LAURINBURG — Local law enforcement officials partnered with the N.C. Governor’s Highway Safety Program this week for the annual Memorial Day Click It or Ticket campaign.
Efforts in Scotland County began Monday with a Border-to-Border campaign that covers a portion of US 401 near the Hoke/Scotland County line.
Seven officers from three agencies – two from Scotland County Sheriff’s Office, two from Hoke County Sheriff’s Office, and three from Laurinburg Police Department− are assisting in the campaign.
“The purpose is to reduce the amount of collisions and reduce injuries related to traffic collisions,” said Deputy Darryl Ford. “Over the years, we’ve had a number of collisions where people were not wearing their seat belts and received numerous injuries and several fatalities that could have been prevented.”
Wearing a seat belt increases the chances of surviving a crash by 45 percent in a passenger vehicle and up to 60 percent in a pickup truck.
The seat belt checkpoint resulted in a number of violations.
A total of 41 traffic violations were found: two for child restraints; 13 for no operator’s license; six driving while license revoked; 10 registration violations, one for no insurance, and nine unspecified.
There were a total of 10 criminal violations as a result of the checkpoint: six marijuana charges, one felony firearm charge, one recovered stolen gun, one felon carrying a concealed weapon, one order for arrest for failure to appear.
Ford, a state trooper and deputy for more than 20 years, has seen firsthand how seat belts save lives.
“The compartment was fine, but the door came open, and they were thrown from the vehicle because they were not wearing their seat belt and it was fatal,” Ford said. “I have seen children ejected from the back seat into the front floorboard or onto the driver because they were not properly restrained.”
Even those who survive crashes find themselves with more serious injuries than they would have received if they were wearing a seat belt.
Many people dislike the idea of wearing a seat belt while sitting in the back seat. But not wearing a restraint can result in injuries or death for not only the backseat passenger but others in the vehicle who are restrained as well, according to Ford.
It is possible to be thrown into the backside of the seat in front of you and survive the crash but kill the driver or front seat passenger who was belted in.
“Their head could come over the seat hit [the driver’s] head, knock you out.

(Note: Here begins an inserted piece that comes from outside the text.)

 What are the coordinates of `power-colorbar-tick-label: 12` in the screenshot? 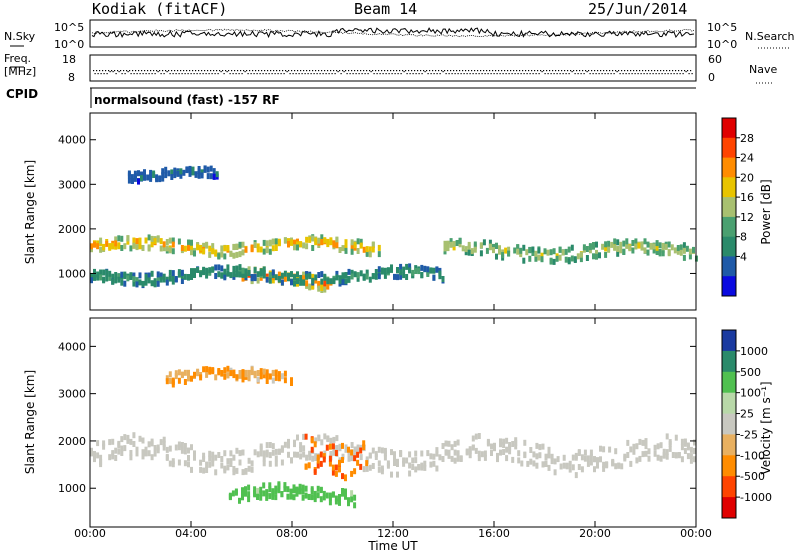 It's located at (747, 218).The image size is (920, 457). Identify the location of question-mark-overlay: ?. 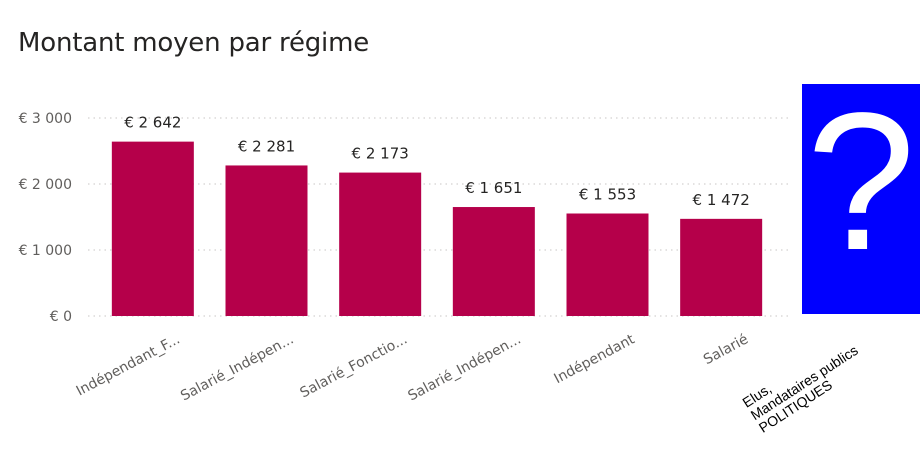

They could come over the seat and cause you to lose control of the vehicle. They [the back seat passenger] are pushing you toward something you are supposed to be restrained from,” Ford said.

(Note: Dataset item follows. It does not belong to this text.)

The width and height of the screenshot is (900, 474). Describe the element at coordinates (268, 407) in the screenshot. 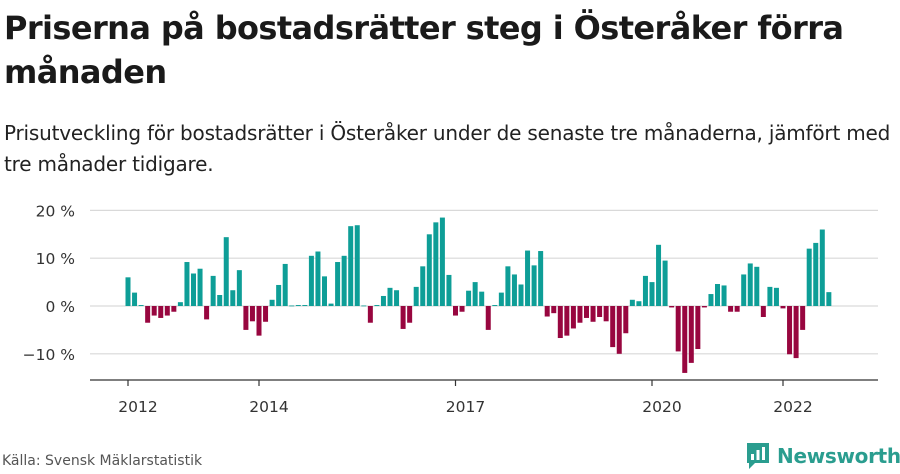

Deaths of people not wearing seat belts have decreased slightly by 4.5 percent from this time last year, but unrestrained serious injuries have increased by 32 percent across North Carolina between 2016 and 2017, according to the Department of Transportation.
Ford suggests anyone in doubt about the seriousness of the issue go to YouTube and watch crash demonstrations with unrestrained passengers to see the extent of the damage and injuries unrestrained passengers may be subjected to in a wreck.
The state and county campaigns will continue through June 3 during the busiest holiday and travel weekends. Law enforcement will be citing motorists who are not properly belted and look for other violations.
State law mandates that all passengers in a vehicle wear proper restrains. Violations are punishable by fines of up to $179.
Children younger than eight years must be in a child safety seat or booster seat unless they’re taller than 4 feet 9 inches. If they are not properly restrained, the driver could face fines up to $250 plus the cost of court.
This is the 25th Anniversary of the Click It or Ticket campaign. When the effort launched in May 1993, only 64 percent of North Carolinians used a seat belt. Today, nearly 92 percent buckle up, state officials said.
The campaign’s theme remains, “Seat belts save lives. Remember, Click It or Ticket. Every Seat. Every Time. It’s the law.”